Hard Science Fiction for Hard People in a Hurry.

After a long hiatus, I've decided to restart the Slipgate Exile from the beginning.
I am going to be burying myself in some research first before restarting the narrative.
This will not be Hard Science fiction.
This will be slightly softer science speculation fiction.
What I mean is that my astrophysics has had a major upgrade but I still know what I am about to write is going to be hard for the hard science fictionists to take never mind the scientists with their collective heads up their glutes...
I would dedicate this to Neil (since it's really his fault) but I suspect he will only sigh and roll his eyes at me before threatening to discuss this travesty on Star Talk without inviting me to defend my science.

Anyway, I digress.
Look to April as the new launch date for my slightly over medium science fiction debut of the Slipgate Exile.

A Teaser.


It's hard for me to tell you what happened. I can say this and by saying it; recognize that I am now almost human enough to appreciate how ridiculous it is for me to even attempt to explain what happened. Maggie says that it is my humanity that makes me want to explain it. I will have to believe her since the part of me that remains alien is unable to even begin a process that would make any kind of sense as to what happened.
Sometimes at night, when I sit outside the container that Maggie calls home, she will look up into the sky and ask me to point to where I came from.
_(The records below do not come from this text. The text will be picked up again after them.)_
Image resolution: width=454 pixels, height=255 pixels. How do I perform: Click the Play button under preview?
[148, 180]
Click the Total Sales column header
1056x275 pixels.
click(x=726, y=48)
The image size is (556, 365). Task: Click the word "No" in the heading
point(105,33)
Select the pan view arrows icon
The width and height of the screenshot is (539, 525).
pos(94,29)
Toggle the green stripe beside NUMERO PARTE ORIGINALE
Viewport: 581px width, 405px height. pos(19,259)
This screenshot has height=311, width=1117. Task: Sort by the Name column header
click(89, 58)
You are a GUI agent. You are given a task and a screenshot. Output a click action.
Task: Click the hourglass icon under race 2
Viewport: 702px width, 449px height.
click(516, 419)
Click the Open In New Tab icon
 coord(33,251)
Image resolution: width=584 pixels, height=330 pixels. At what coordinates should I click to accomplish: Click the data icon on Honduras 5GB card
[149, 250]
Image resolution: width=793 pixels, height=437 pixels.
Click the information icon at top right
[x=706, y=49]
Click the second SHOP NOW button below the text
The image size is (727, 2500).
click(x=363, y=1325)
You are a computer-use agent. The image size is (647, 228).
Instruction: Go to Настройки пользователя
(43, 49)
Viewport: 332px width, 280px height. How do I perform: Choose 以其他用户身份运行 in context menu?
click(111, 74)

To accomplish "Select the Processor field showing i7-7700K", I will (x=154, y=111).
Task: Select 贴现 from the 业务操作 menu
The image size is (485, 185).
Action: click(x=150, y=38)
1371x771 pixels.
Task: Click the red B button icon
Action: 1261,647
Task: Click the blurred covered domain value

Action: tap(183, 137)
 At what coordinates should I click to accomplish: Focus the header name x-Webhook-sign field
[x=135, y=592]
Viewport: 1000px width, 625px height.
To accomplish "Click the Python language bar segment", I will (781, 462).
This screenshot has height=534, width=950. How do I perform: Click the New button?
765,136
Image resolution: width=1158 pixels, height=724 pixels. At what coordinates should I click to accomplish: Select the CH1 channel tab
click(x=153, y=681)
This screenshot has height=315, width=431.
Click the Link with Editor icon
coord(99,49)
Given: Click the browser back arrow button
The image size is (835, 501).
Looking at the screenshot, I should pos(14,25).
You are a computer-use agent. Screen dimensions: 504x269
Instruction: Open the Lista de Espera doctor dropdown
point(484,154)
I have long since stopped with the honest answer which is I don't know, the distance and time having pulled my point of origin out of comprehensible direction. Instead, I just make something up, she always buys it, oohs and aahs and then leans her head against my shoulder as we settle back to watch the stars until she falls asleep there and I carry her into bed.
As I sit there on her deck looking up into the universe, I try to remember what it was like to be who I was, what I was in that other place beyond the Slipgate. I can't, my human form has robbed me of those memories as surely as the concept of memory itself is intrinsically human in and of itself. I was truly alien to what is now my reality and what little I do remember is colored by my humanity to the point that if I were to remember enough to tell the story, it would be less alien and more human as I would have to talk about it from a human perspective.
The moment I realized this was on January 9th, 2006 local time 10pm on a radio wave frequency when I beheld a human on a visual amplification unit... a "TV" broadcasting a rerun of a human show about aliens who come to this planet to investigate it. The lead alien portrayed as a man who was once alien but is now a human even though he was a human in the first place but then asks if any of his team can lick their back and I knew that I would never understand what it had been like to stride as the Walker again. Even as I had the thought I knew that Walker was what my human brain translated the original memory into. Everything I had been before coming to this place would only be remembered through the constraints of my own humanity. Such loss I felt at that moment.
Then I picked up Maggie and took her to bed.